## BEGIN RECORDS FOR THIS TASK

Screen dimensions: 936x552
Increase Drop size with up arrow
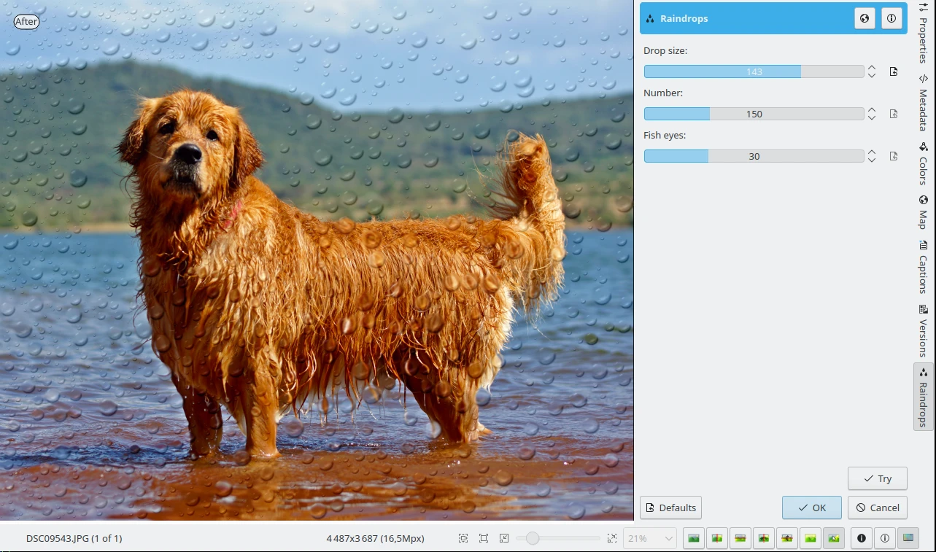(x=871, y=67)
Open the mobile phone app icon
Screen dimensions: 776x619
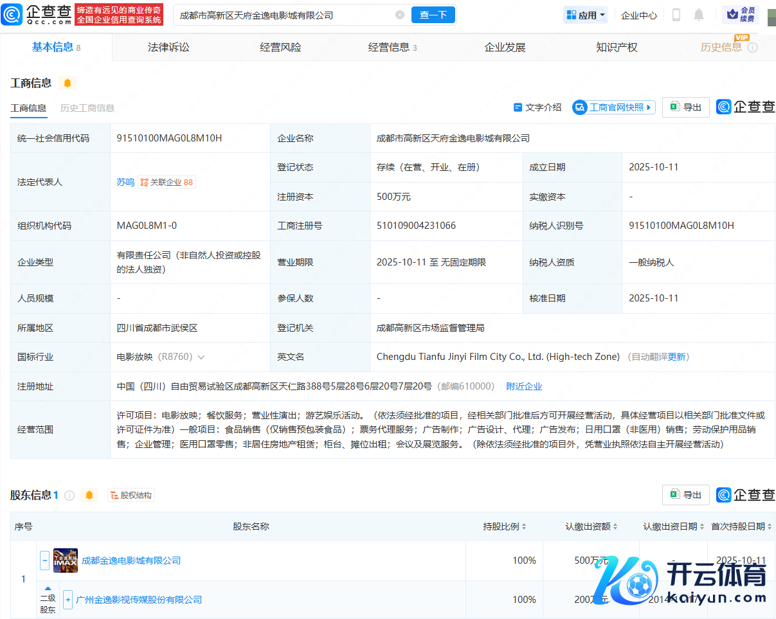point(676,15)
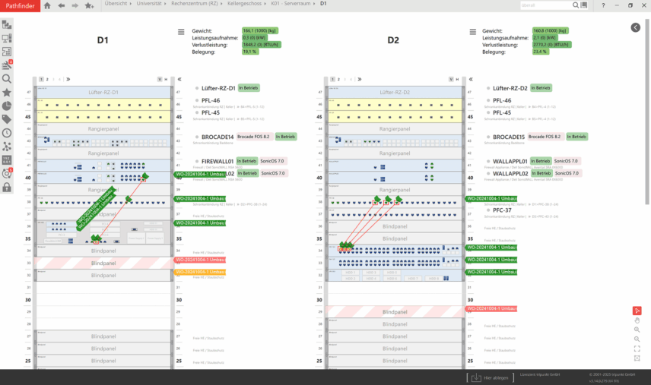The height and width of the screenshot is (385, 651).
Task: Collapse the D2 device list with double chevron
Action: [471, 79]
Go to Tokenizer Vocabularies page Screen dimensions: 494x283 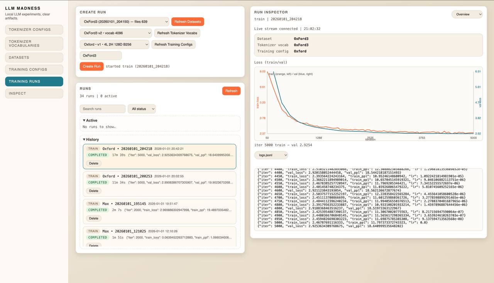pos(34,44)
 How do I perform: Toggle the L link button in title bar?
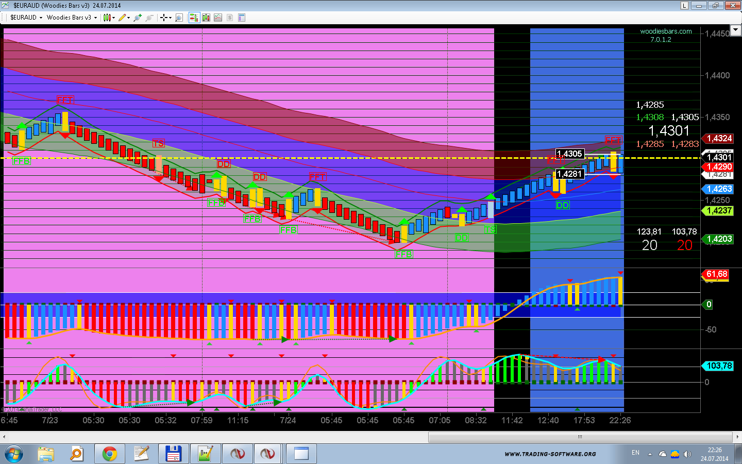pyautogui.click(x=684, y=6)
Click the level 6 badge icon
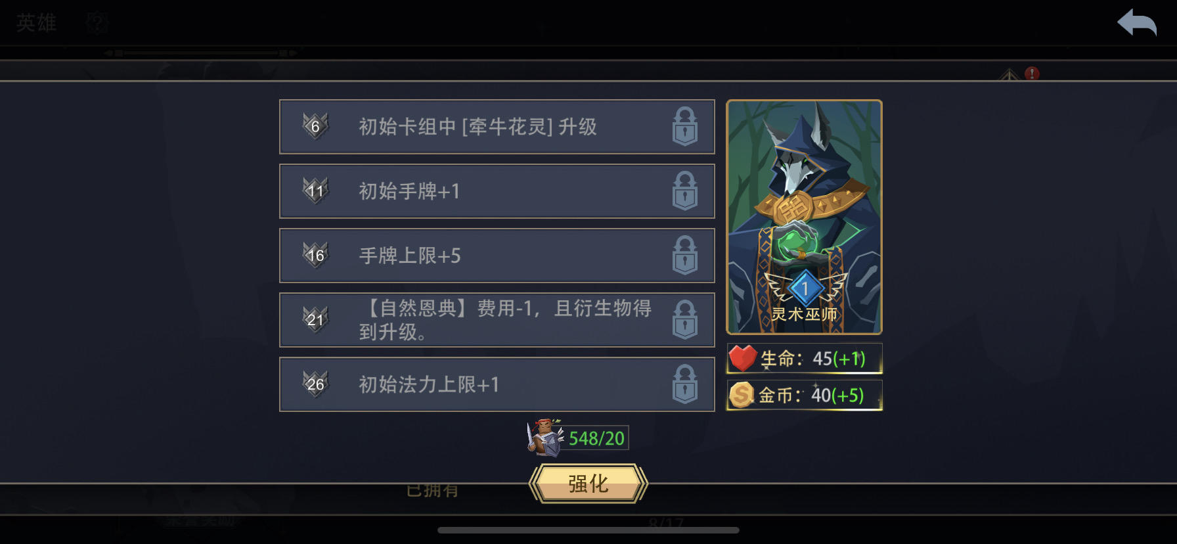Image resolution: width=1177 pixels, height=544 pixels. tap(315, 126)
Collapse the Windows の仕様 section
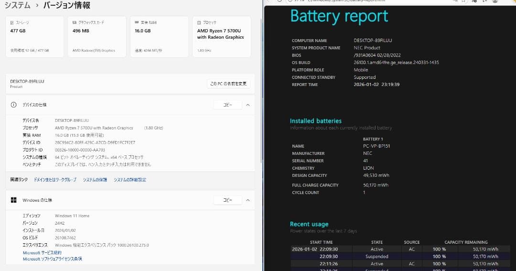 [247, 200]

## END RECORDS FOR THIS TASK

THE EXERCISE ▸ Arrange the lines from the one with "Click the level 6 badge icon" through the end of the lines as a Markdown table with the columns Row and Line, skipping blank lines. Leave the pictures out of the table.

SOLUTION ▸
| Row | Line |
|---|---|
| 1 | Click the level 6 badge icon |
| 2 | Image resolution: width=1177 pixels, height=544 pixels. tap(315, 126) |
| 3 | Collapse the Windows の仕様 section |
| 4 |  [247, 200] |